Añade que cuando se cumplieron diez años de la muerte de su padre, el cementerio de La Almudena les notificó si deseaban que los restos siguieran en el mismo nicho o los depositarían en una fosa común. “¿Por qué ese mismo aviso no lo he recibido en el caso de mi hijo? Entonces, incluso debían comunicar el traslado de los restos a los cinco años”.

Él cree que su hijo está vivo. “¿Por otitis? He preguntado a varios médicos y me dicen que la otitis no es una epidemia y resulta que en O’Donnell hay un montón de casos. Con lo listos que fueron, inventaron el mismo guión para todos”, afirma Enrique. En la copia del registro de la maternidad con los datos de su hijo “Enrique Pertierra Torreño”, entregados por el Archivo Regional a sus padres, figura: diagnóstico “muerte por otitis”. Atendido por el ‘doctor Bomoño’ y la muerte está certificada por el director de la maternidad, el ginecólogo José Botella Llusía, tío de Ana Botella, mujer del ex presidente Aznar. Botella aparece en muchos documentos de los afectados por el robo de bebés que han interpuesto denuncias ante la Fiscalía.

Elena Torreño apunta: “Mis hermanos me dicen que cómo he podido creer durante años lo que nos dijo aquella monja. ‘No te acuerdas de lo que le pasó a papá con las monjas y los curas’”. Aclara que su padre fue un maestro nacional, “un demócrata, seguidor de Machado que sufrió de todo”. Su marido añade: “tengo cuatro hijas y cinco nietos, uno de ellos es muy curioso.
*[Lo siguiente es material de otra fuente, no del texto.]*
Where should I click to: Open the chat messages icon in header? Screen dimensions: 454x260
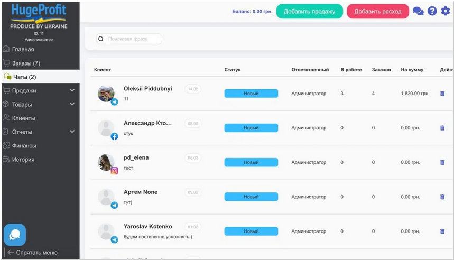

Digo yo que mi hijo, si vive, habrá preguntado alguna vez sobre sus orígenes”. Explica que antes la gente se creía todo. “No estábamos espabilados, en plena dictadura, veías una bata blanca y esa gente eran como dioses, veías unos hábitos religiosos, y lo mismo. Todo te lo creías”.
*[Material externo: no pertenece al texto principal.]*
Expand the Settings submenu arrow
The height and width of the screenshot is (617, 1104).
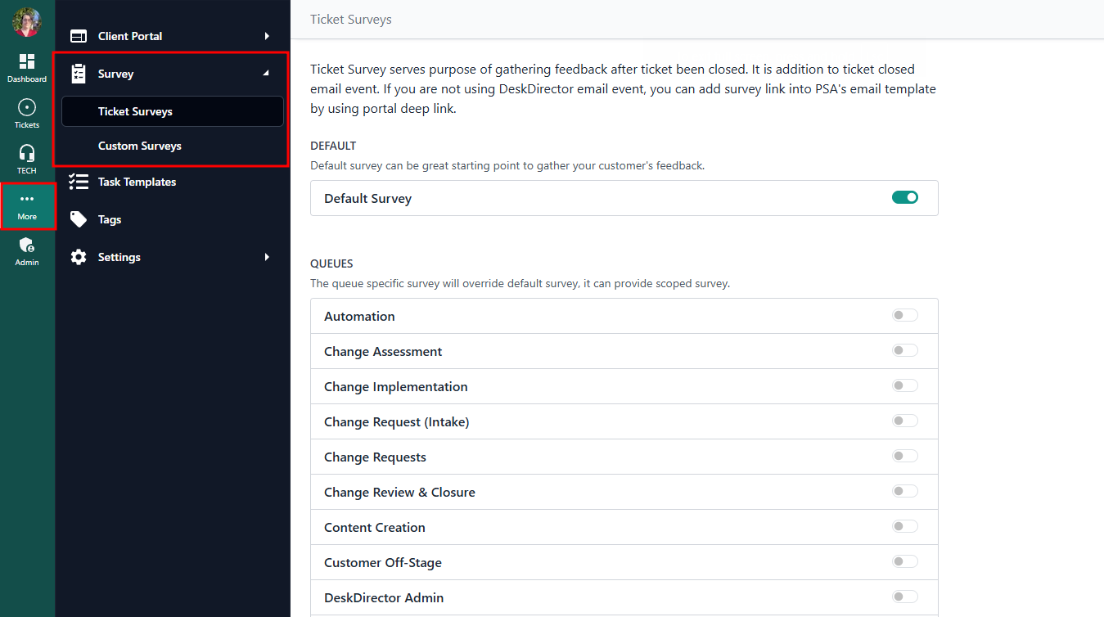(267, 257)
Asegura que ahora con 75 años no tiene miedo a nadie. Cuando en febrero fue a la reunión con el ministro de Justicia, junto a cuatro personas de la Plataforma de afectados por los niños robados, no estaba prevista su intervención, pero “en un momento que el ministro Caamaño dijo que el robo de niños fue anecdótico, tomé la palabra y le conté mi caso. Caamaño no parpadeaba. Al final le pregunté si 300.000 casos y más de 1.000 denuncias son anecdóticos”. No le contestó.